We recently posted the following question on Facebook : “Assuming you had the platform at Provincial Synod, what would you say to the house?”
Our first answer came from Luvuyiso Mxunyelwa : “Lot’s of things have to change in the way the church is conducting itself. People need to be taught Christianity and not preached.”
Linda Makgatlhe says: “In 1988 Lambeth Conference called on Anglicans around the world to prepare for a ‘Decade of Evangelism’ from 1999 to 2000. I have spent a considerable amount of time investigating whether the Church responded to that call. I have since come to the conclusion that there hasn’t been any significant shift in the Church regarding the latter. I have also come to realise that generally, talk of evangelism often makes Anglicans feel uncomfortable. I have heard some people say; “it isn’t part of our style of doing things”, others say; “we don’t want to force our religion on other people” and so on…
We need to start asking ourselves some tough questions; What is evangelism? How does it relate to us? Is evangelism unAnglican? How can we use the rich tradition of the Anglican Church to make Christ known? How can parishes make evangelism part of their life – instead of a special, rear exercise? What do we mean by the ‘good news’? I say all of these things, hoping to inform and challenge all our Church leaders who are gathered here.
There are many tools we could use or introduce in our parishes that can help us as Anglicans to become more evangelistic. One of them is an evangelistic ministry called; the Alpha Course has many other ancillary ministries that can target a range of audiences – Youth Alpha, Parenting Teenagers, Marriage & Marriage Preparation Courses, Prison Alpha, Global Alpha Training, Alpha in the Workplace, etc.
Alpha is a practical introduction to the Christian faith. This course was developed and founded in the early 90’s by Nicky Gumble who is an Anglican priest at Holy Trinity Brompton, London, UK.
Through my own experience, I have found Alpha – especially Youth Alpha to e extraordinarily successful in my own parish – Holy Cross parish, Orlando West, Diocese of Johannesburg. The course is able to bring people to faith; it helped create enthusiasm and excitement among young people of different age groups. The key to running the course has been to build relationships, helping people of grow in their faith and to fulfill the great commission of evangelising to those who are outside the Church – non-church gores or the un-churched. Alpha has the ability to help parishes strive on making people feel welcome. I often hear people say; “when you feel welcome, you feel like you belong.” This is what we want for our parishes in the province (ACSA), and in the entire world wide Anglican Communion.
There could be many other ways or tools that could be used to stir our Church towards an era of ‘All-out Evangelism.’ I am not suggesting in any way that Alpha is the only tool of evangelism. However I am proposing that the course be explored on a wider scale, since there are parishes that have been running the course over many years. I am willing to make myself available if my assistance could be required in bringing Alpha into our parishes.
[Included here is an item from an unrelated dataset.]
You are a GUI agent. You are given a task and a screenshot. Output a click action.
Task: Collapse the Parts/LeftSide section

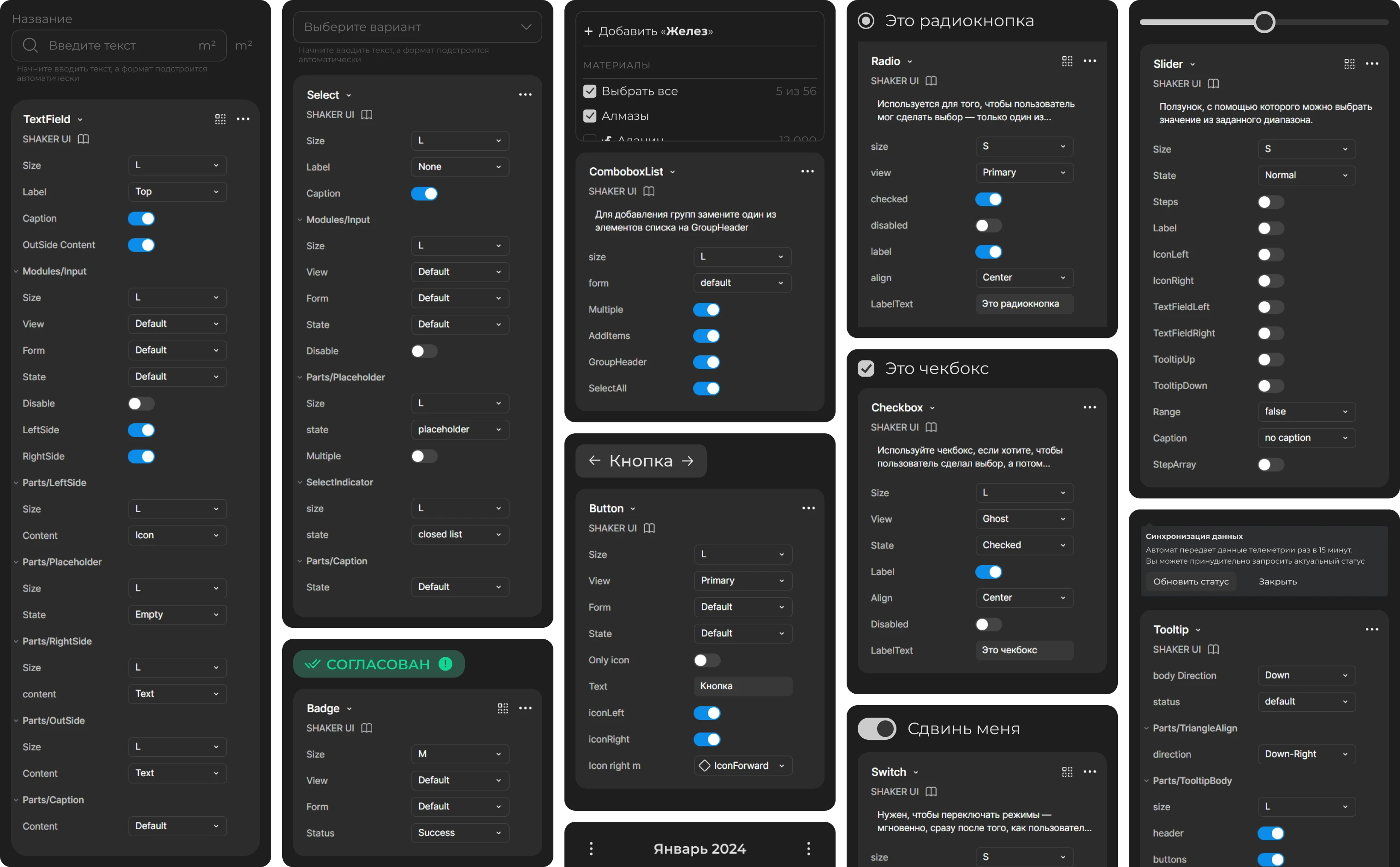(x=16, y=483)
Thank you for offering me this special opportunity and a platform to address you.
Remember, we are praying for you, as you sit in this conference, we are also praying that you speak your thoughts freely; and that God will not wait until you go back to your respective diocese, before He answers your prayers, but He will answer them while you are still here.”
Thanks, Luvuyiso and Linda, for your contributions. We have included your comments in the Special Edition of our News Letter to Provincial Synod. You can download it by clicking Synod Newsletter. Therefore, your comments will be read at Synod.
Young people are encouraged to speak up and make their voices heard!